Estas obras não são apenas melhorias. São condições necessárias para garantir bem-estar aos nossos grupos e para assegurar que o edifício se mantém funcional e seguro. É um processo faseado, mas absolutamente prioritário.
O Círculo reúne teatro, música, dança, artes visuais e biblioteca. Há alguma área que considere pilar essencial da actividade?
Todas as áreas são essenciais porque a força do Círculo está precisamente na diversidade. Não somos apenas um grupo de teatro, ou apenas um coro, ou apenas uma academia de dança. Somos um conjunto de valências que coexistem e se reforçam mutuamente. É essa natureza multifacetada que distingue o Círculo de outras estruturas culturais.
A Biblioteca Guilherme de Azevedo e o Arquivo Histórico desempenham um papel particularmente relevante: guardam documentação antiga, correspondência, actas, programas, fotografias, partituras, cartazes.

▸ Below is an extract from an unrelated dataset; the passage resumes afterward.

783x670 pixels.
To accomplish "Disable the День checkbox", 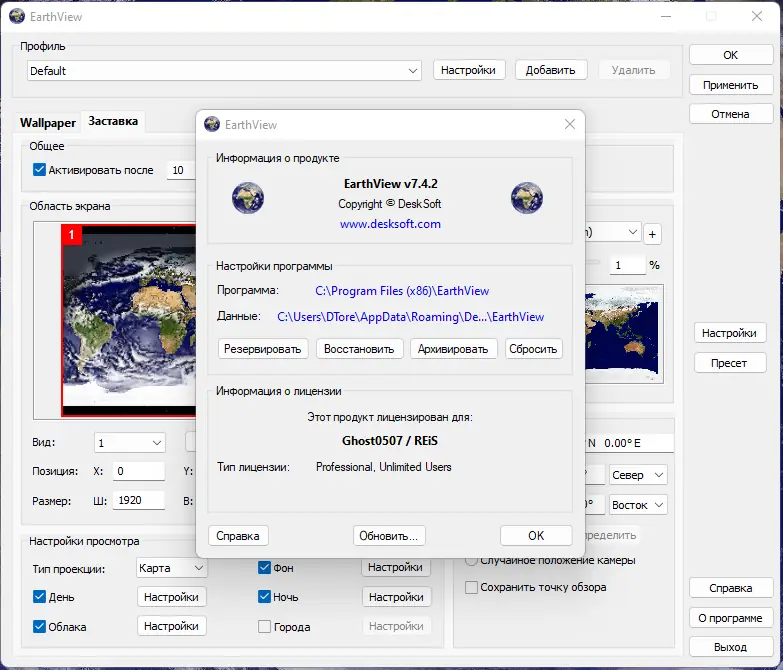I will click(39, 597).
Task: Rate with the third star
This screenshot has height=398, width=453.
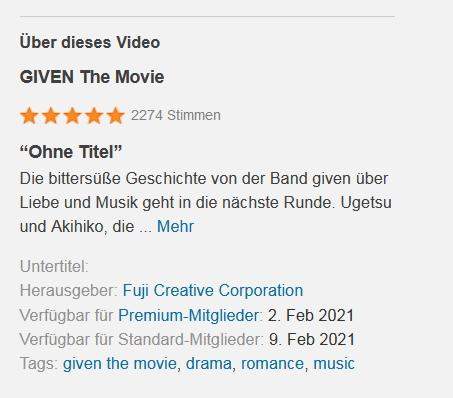Action: click(x=72, y=116)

Preservar este acervo é preservar a própria identidade da instituição e da cidade. O protocolo com o Arquivo Distrital permitiu digitalizar parte deste espólio, facilitando o acesso e protegendo documentos frágeis.
A complementaridade entre as valências cria uma dinâmica muito rica. Há actores que começaram na dança, músicos que passaram pelo teatro, jovens que chegam pela arte e ficam pelo convívio. Esta mistura de gerações e disciplinas é, talvez, o maior património imaterial da casa.

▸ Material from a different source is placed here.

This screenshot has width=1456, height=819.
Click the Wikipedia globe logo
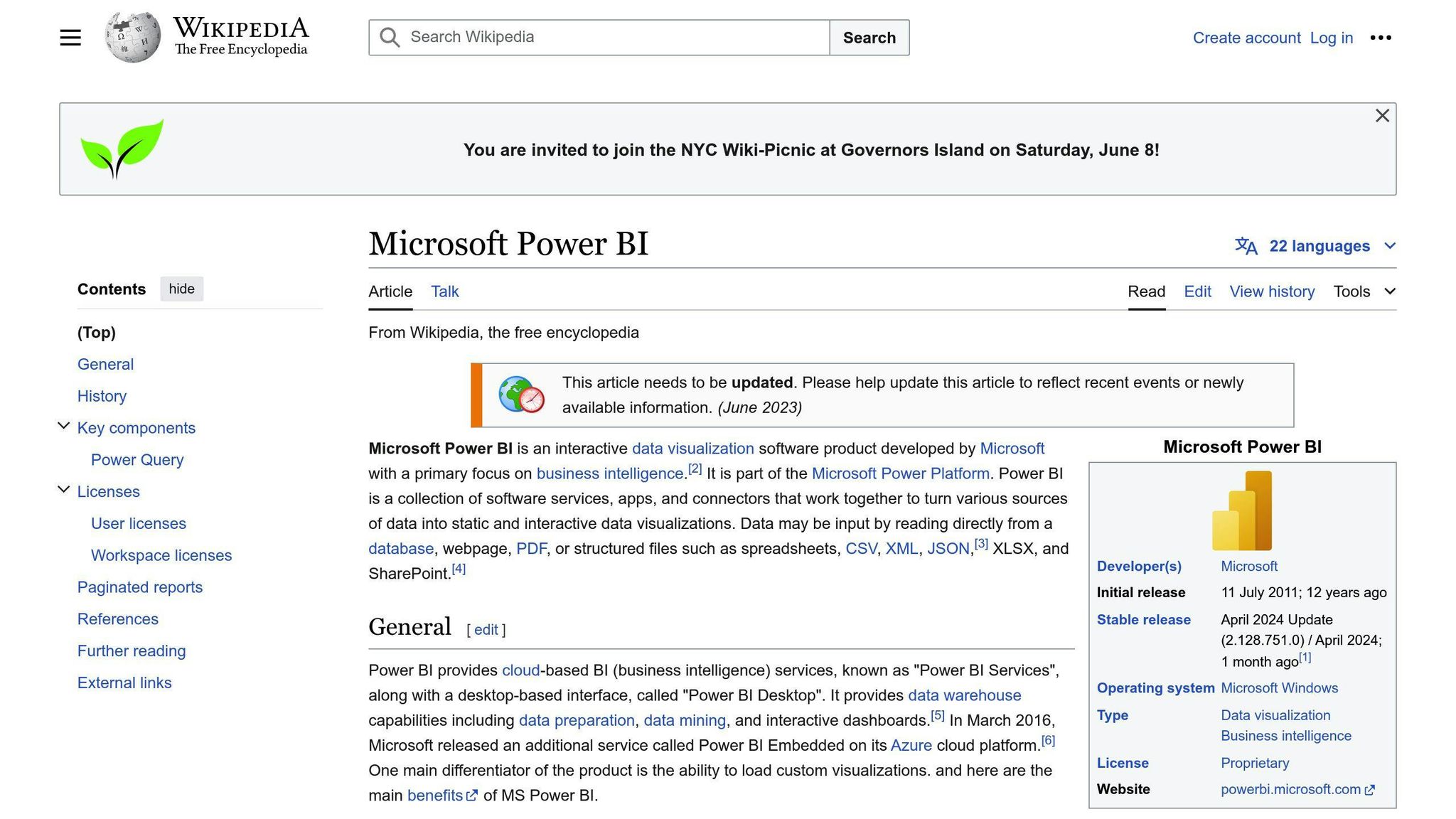point(132,36)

A dança tem um peso particular no seu percurso. Como concilia essa dimensão com o exercício da presidência?
A dança fez sempre parte da minha vida e foi através dela que entrei no Círculo. Ensinar dança continua a ser uma paixão, mas conciliar esse trabalho com a presidência tem sido possível graças ao espírito de equipa. Somos três professores e existe entre nós uma cooperação muito sólida. Quando preciso de sair da sala para tratar de um assunto da direcção, sei que posso contar com essa colaboração.
A minha presença na direcção já vem de longe, por isso conheço bem o funcionamento interno. A presidência acrescenta responsabilidades, mas não altera aquilo que me liga à dança. Continuo a dar aulas, a acompanhar projectos e a estar atento à evolução dos alunos. Houve, naturalmente, momentos em que gostaria de estar mais disponível para iniciativas específicas, mas o equilíbrio tem sido sustentável.
Falou da modernização da base de dados e da comunicação. Que estratégias têm para aproximar o Círculo dos mais jovens?
A modernização digital é uma necessidade. Temos consciência de que parte do público mais jovem vive sobretudo nas redes sociais e que é através delas que se informa sobre actividades culturais. Por isso, reforçámos a presença no Instagram e criámos uma conta institucional com acesso centralizado, garantindo que não se perde quando há mudanças de direcção.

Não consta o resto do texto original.